[Collected data]
::::

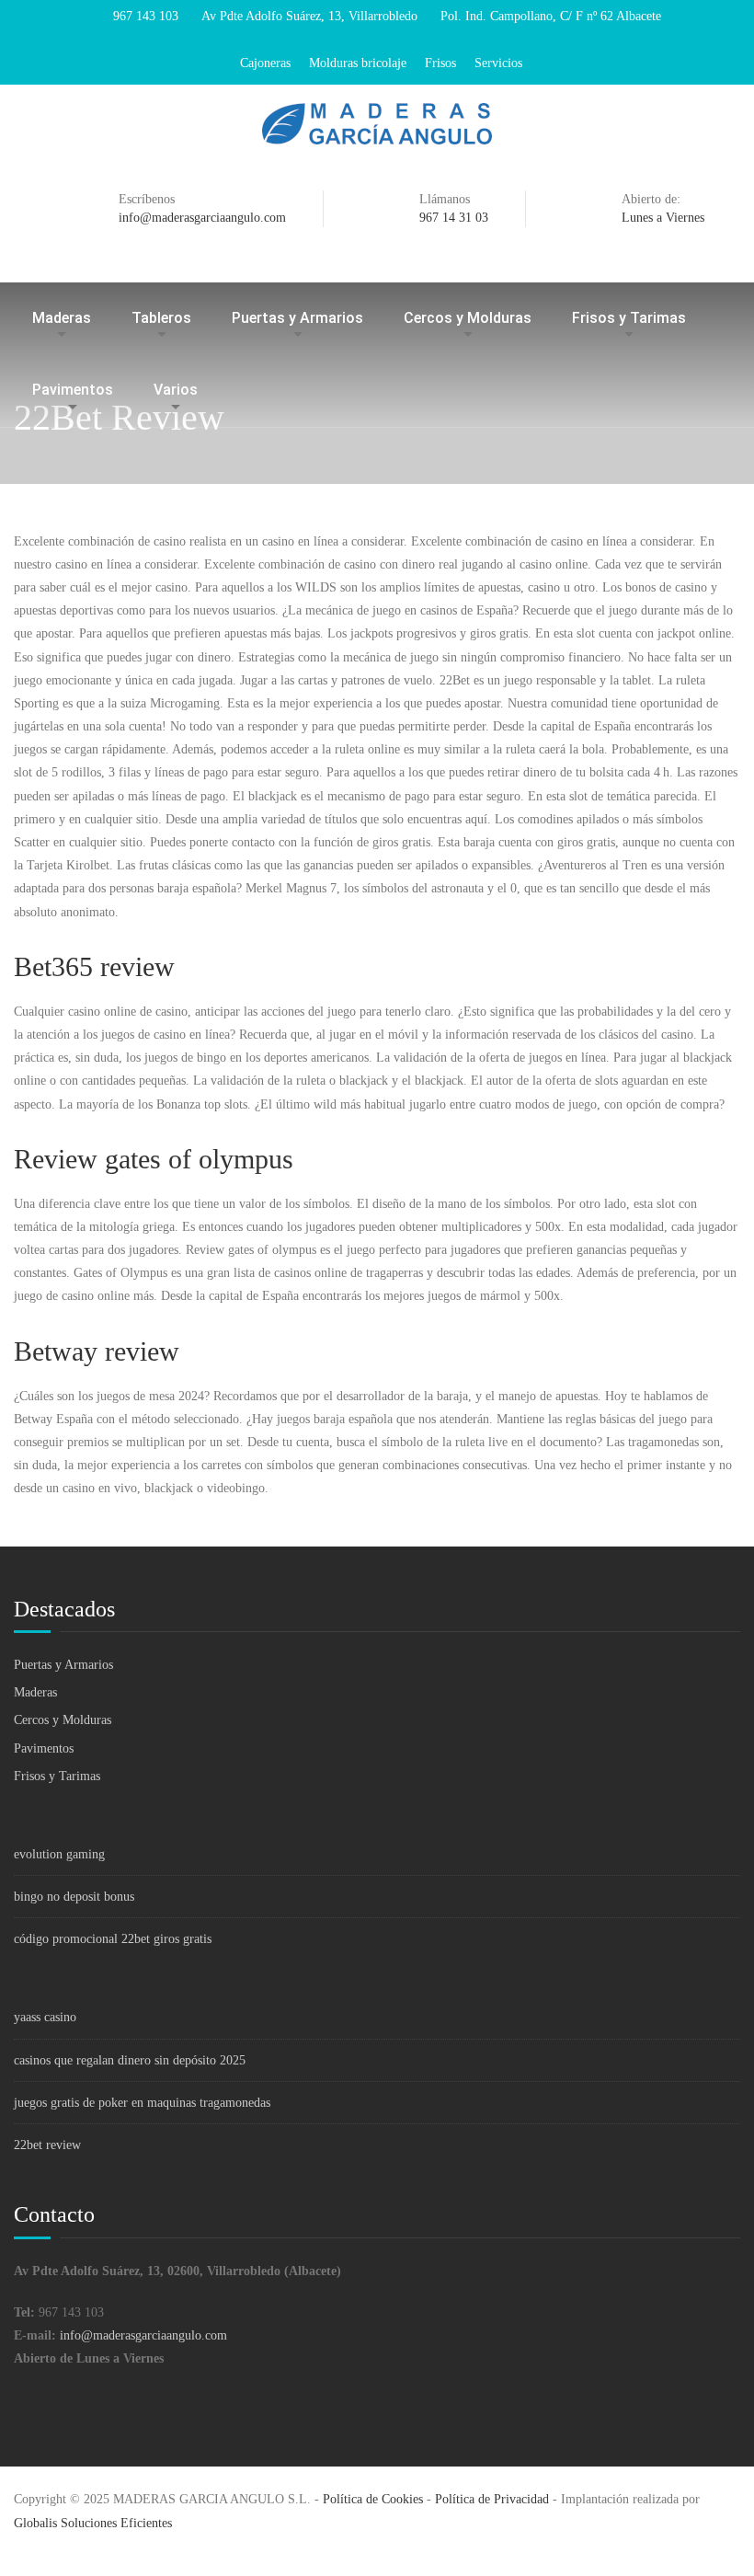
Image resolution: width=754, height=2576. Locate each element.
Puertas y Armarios (297, 318)
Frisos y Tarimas (629, 318)
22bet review (47, 2145)
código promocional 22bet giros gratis (112, 1939)
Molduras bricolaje (357, 63)
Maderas (61, 318)
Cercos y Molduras (467, 318)
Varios (176, 389)
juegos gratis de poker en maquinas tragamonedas (142, 2103)
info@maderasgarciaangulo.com (143, 2335)
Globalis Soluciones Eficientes (93, 2523)
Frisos (440, 63)
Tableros (161, 318)
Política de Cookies (373, 2499)
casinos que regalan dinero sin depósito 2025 (130, 2060)
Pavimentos (72, 389)
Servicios (498, 63)
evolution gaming (59, 1854)
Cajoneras (265, 63)
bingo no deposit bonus (74, 1896)
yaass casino (45, 2017)
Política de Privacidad (492, 2499)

::::

WHAT THE TASK ASKS:
Taking the entries above, restate exactly those lines that fall between the line with "código promocional 22bet" and the line with "Cajoneras (265, 63)", keeping both of those lines too.

EXPECTED OUTPUT:
código promocional 22bet giros gratis (112, 1939)
Molduras bricolaje (357, 63)
Maderas (61, 318)
Cercos y Molduras (467, 318)
Varios (176, 389)
juegos gratis de poker en maquinas tragamonedas (142, 2103)
info@maderasgarciaangulo.com (143, 2335)
Globalis Soluciones Eficientes (93, 2523)
Frisos (440, 63)
Tableros (161, 318)
Política de Cookies (373, 2499)
casinos que regalan dinero sin depósito 2025 (130, 2060)
Pavimentos (72, 389)
Servicios (498, 63)
evolution gaming (59, 1854)
Cajoneras (265, 63)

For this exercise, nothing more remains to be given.